One of the thoughts/questions that I had as I read your posts was: "Is it possible that you over help because you wish somebody had stood up and helped you at some point?"

You couldn't help yourself so you are helping others? That is just a thought because I know that I tend to help others MORE when I feel helpless. It feels empowering to give others what I wish I had. Does that make an ounce of sense?

Absolutely!  Yes!
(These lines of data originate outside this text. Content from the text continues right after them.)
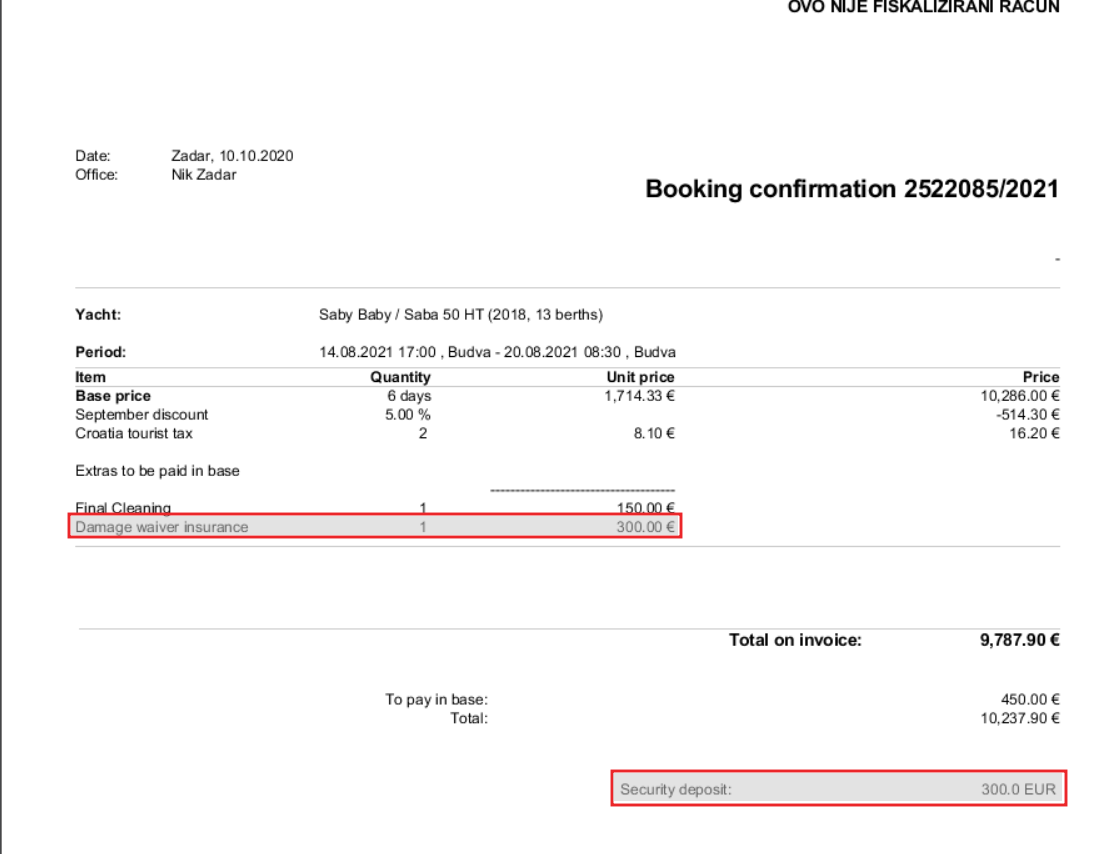Select the Base price row label

click(x=113, y=396)
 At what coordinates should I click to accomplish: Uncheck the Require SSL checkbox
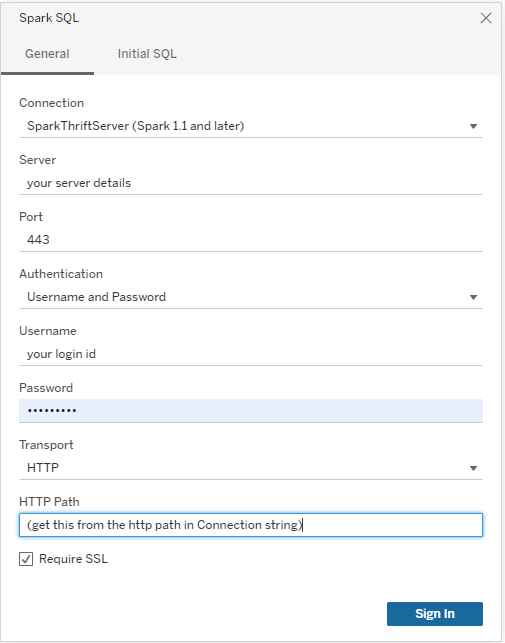tap(26, 559)
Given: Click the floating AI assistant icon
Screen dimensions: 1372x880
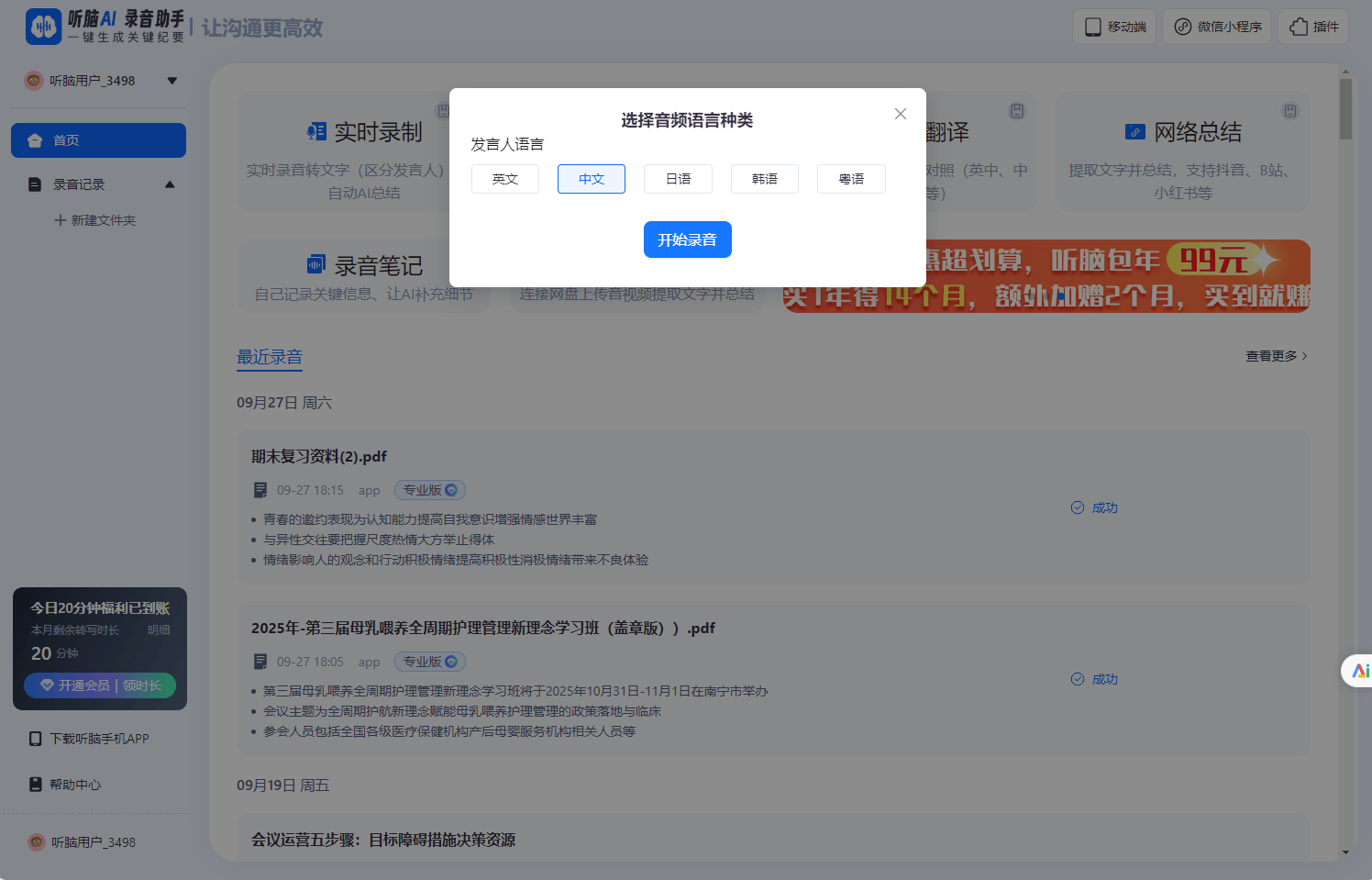Looking at the screenshot, I should coord(1359,671).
I am over-helping to compensate for what I wish was done for me.

I even acutely recall many times I tried hard to be noticed for the abuse I was undergoing... .times I tried to reach out... .but failed. 

I am angry at myself for not... .

... .Screaming loud enough

... .explaining clear enough

... .not speaking a word for the fear I held

I am angry at others who noticed or "should have" noticed and "should have" helped but either couldn't or wouldn't.
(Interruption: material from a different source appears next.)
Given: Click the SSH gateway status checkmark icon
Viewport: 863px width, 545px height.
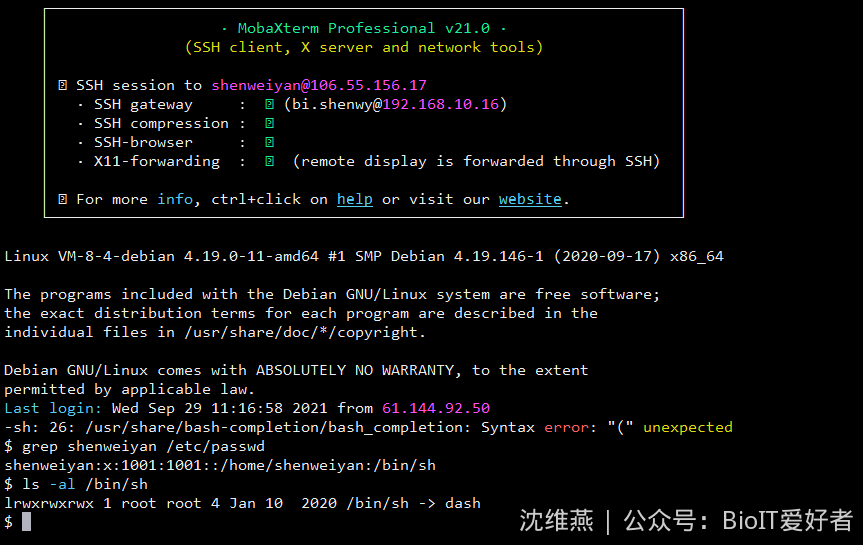Looking at the screenshot, I should 270,104.
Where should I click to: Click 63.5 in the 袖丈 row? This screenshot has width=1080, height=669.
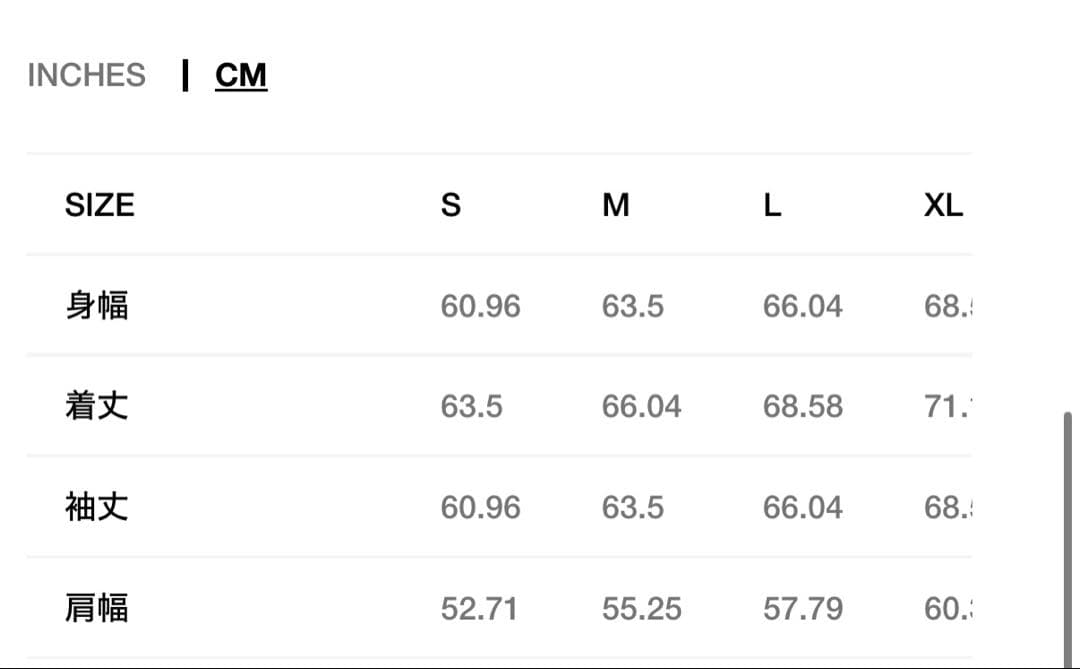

And also, when I'm feeling particularly helpless, it always helps me to help someone else.  It is a form of dissociation, I believe... .to switch my focus off my feelings that I don't know what to do with... .and try to do something productive.

However, in this process... .it feels like I am leaving myself uncared for... .deep underneath somewhere.


Excerpt
I have had some of those vague feelings of guilt that I couldn't place. I think, for me, some of it comes from being in a place where I don't want to call it abuse but I also don't want to dismiss it. It is kind of a darned if you do, darned if you don't type situation. If I openly admit to abuse, then it feels like I would have to accept some sort of victimhood. If I stand up and say it wasn't abuse or it wasn't that bad, then that would clearly put me in some kind of denial. Neither one feels very good to me.
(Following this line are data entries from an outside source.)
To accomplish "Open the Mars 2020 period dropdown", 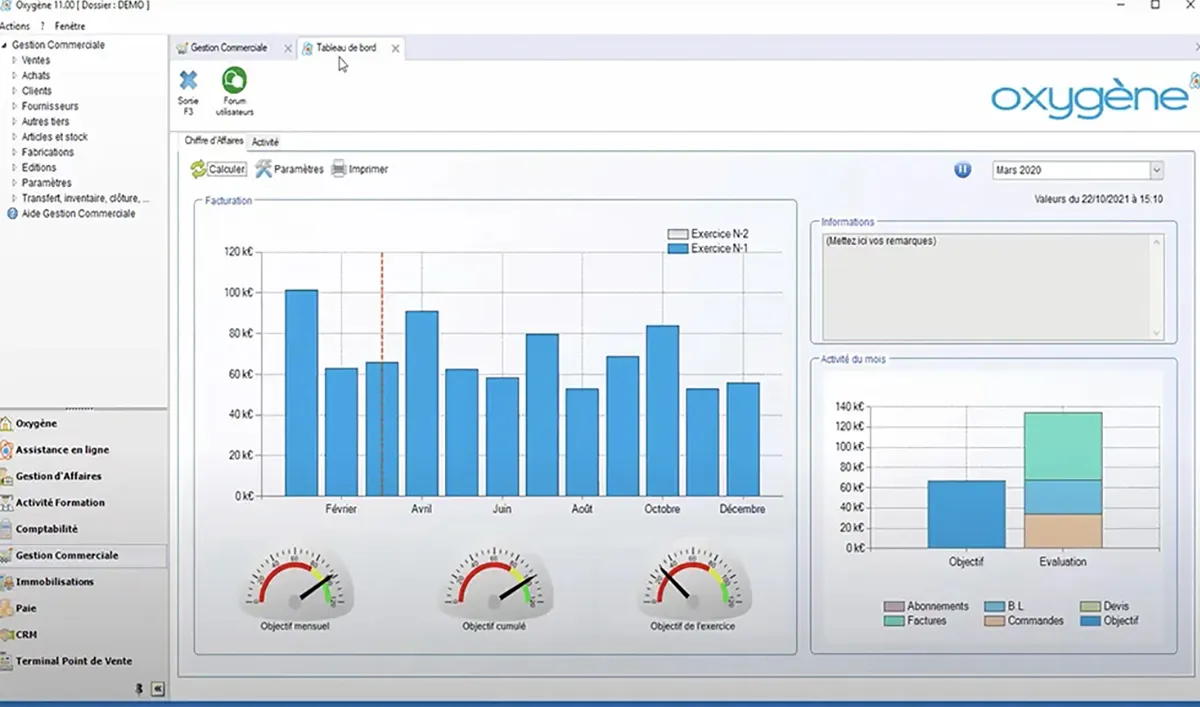I will point(1156,171).
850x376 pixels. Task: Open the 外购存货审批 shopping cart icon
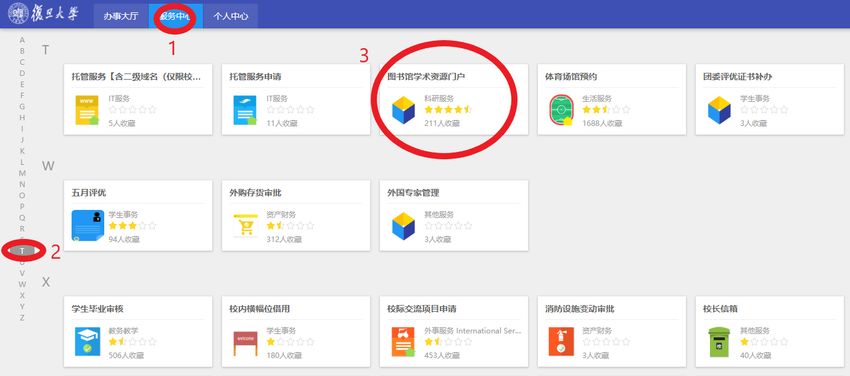(245, 225)
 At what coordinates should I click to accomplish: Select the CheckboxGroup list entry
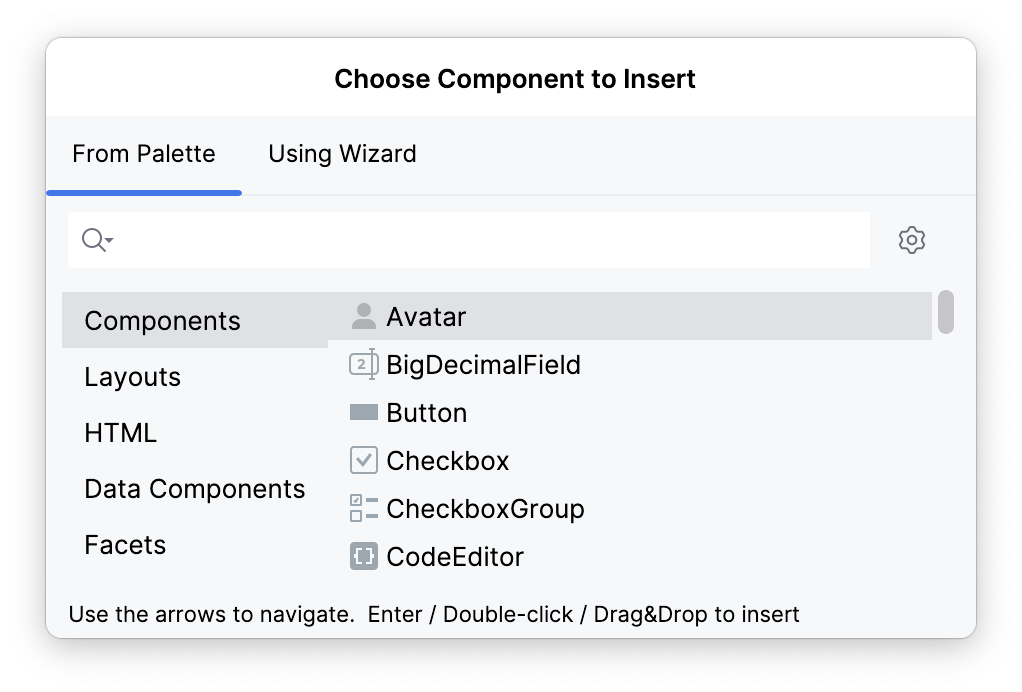485,509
OMG!  I didn't even think about this!  This is a HUGE trigger too!

Sometimes at work, I have had to make tricky decisions.  I have witnessed what others consider abuse, however, as much as we may want to point things out in hopes for some idealistic conclusion... .Often what happens as a result can cause more harm to the situation. (Both long and short term)

Then I feel guilty for not calling it out as abuse... .as I know that is what often happened in my case.  Sometimes I have... .only to feel abused by the ones I needed to report to! Ugh!

I felt it was the job of the child psychologist and the doctor... .to identify I was abused... .but I also see their likely perspective... .  There was not a lot to go on... they need way more evidence... .Not many options... .And triggering a whole foster care situation of removing me... .Was maybe equally damaging vs leaving me in a toxic situation.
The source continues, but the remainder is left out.